*WHAT NEEDS TO BE DONE*
Below is a listing. Set down exactly the lines from the one containing "税理士 (21, 1930)" through the one containing "[Xをフォロー] (127, 1363)", both ends included, and leave out the rest.

######

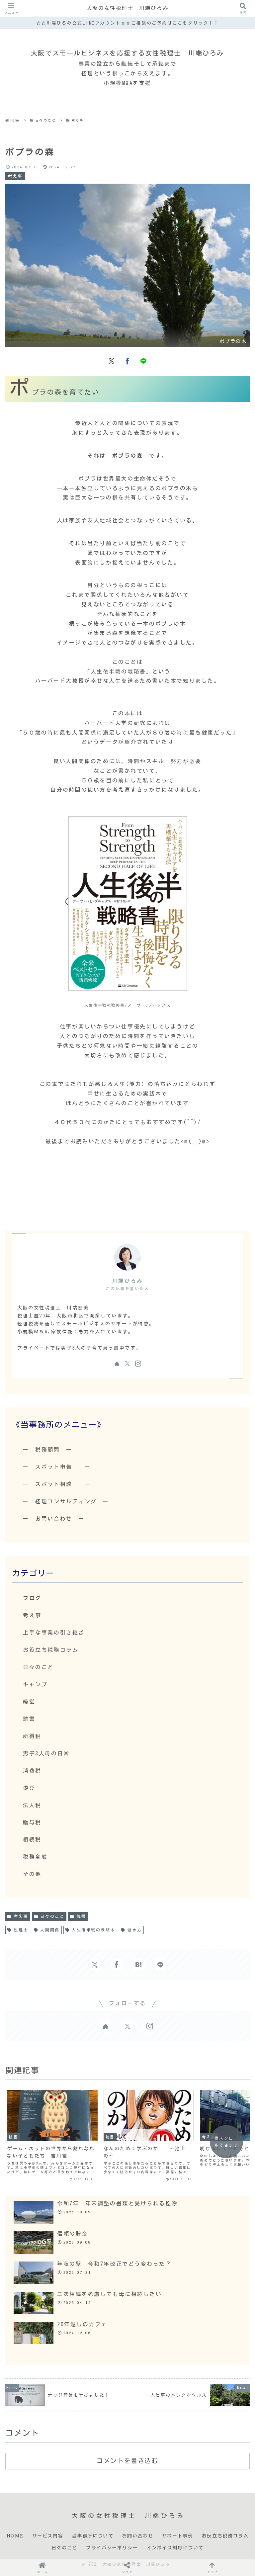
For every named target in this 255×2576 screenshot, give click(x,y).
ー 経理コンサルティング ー (66, 1501)
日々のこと (52, 1916)
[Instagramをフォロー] (138, 1363)
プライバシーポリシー (112, 2547)
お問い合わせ (137, 2535)
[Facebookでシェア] (127, 360)
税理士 (21, 1930)
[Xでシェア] (111, 360)
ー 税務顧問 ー (47, 1449)
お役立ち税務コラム (225, 2535)
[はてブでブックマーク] (138, 1964)
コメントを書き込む (127, 2461)
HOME (15, 2535)
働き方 (134, 1930)
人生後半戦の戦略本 (93, 1930)
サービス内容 (47, 2535)
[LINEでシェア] (143, 360)
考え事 (21, 1916)
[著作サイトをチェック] (117, 1363)
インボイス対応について (175, 2547)
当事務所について (93, 2535)
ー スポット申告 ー (57, 1466)
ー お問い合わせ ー (54, 1518)
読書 (81, 1916)
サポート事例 (177, 2535)
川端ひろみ (127, 1281)
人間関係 (49, 1930)
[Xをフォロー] (127, 1363)
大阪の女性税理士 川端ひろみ (127, 8)
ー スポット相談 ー (57, 1484)
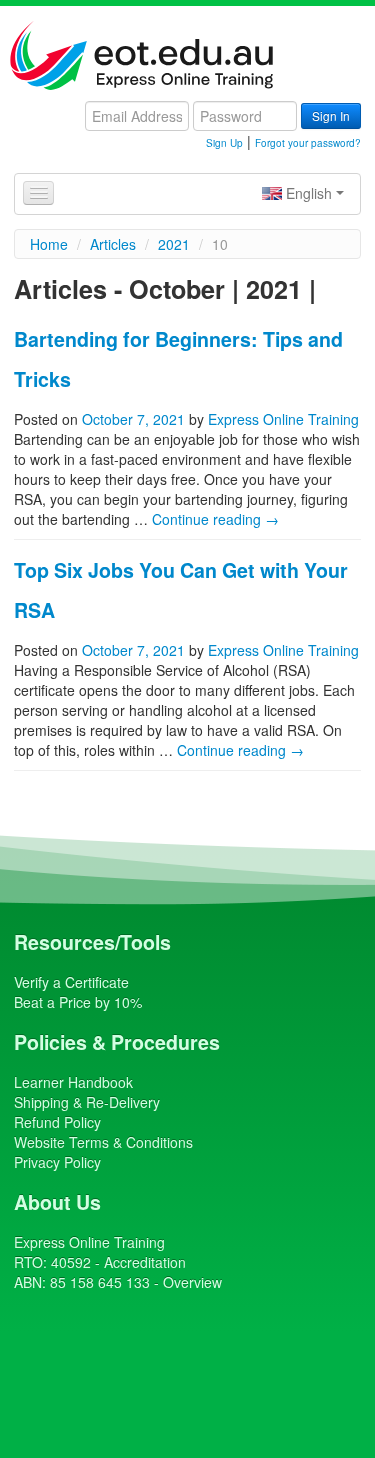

######

*OUTPUT OF THE EXERCISE*
税理士 (21, 1930)
[Xでシェア] (111, 360)
ー 税務顧問 ー (47, 1449)
お役立ち税務コラム (225, 2535)
[はてブでブックマーク] (138, 1964)
コメントを書き込む (127, 2461)
HOME (15, 2535)
働き方 (134, 1930)
人生後半戦の戦略本 (93, 1930)
サービス内容 (47, 2535)
[LINEでシェア] (143, 360)
考え事 (21, 1916)
[著作サイトをチェック] (117, 1363)
インボイス対応について (175, 2547)
当事務所について (93, 2535)
ー スポット申告 ー (57, 1466)
ー お問い合わせ ー (54, 1518)
読書 (81, 1916)
サポート事例 (177, 2535)
川端ひろみ (127, 1281)
人間関係 (49, 1930)
[Xをフォロー] (127, 1363)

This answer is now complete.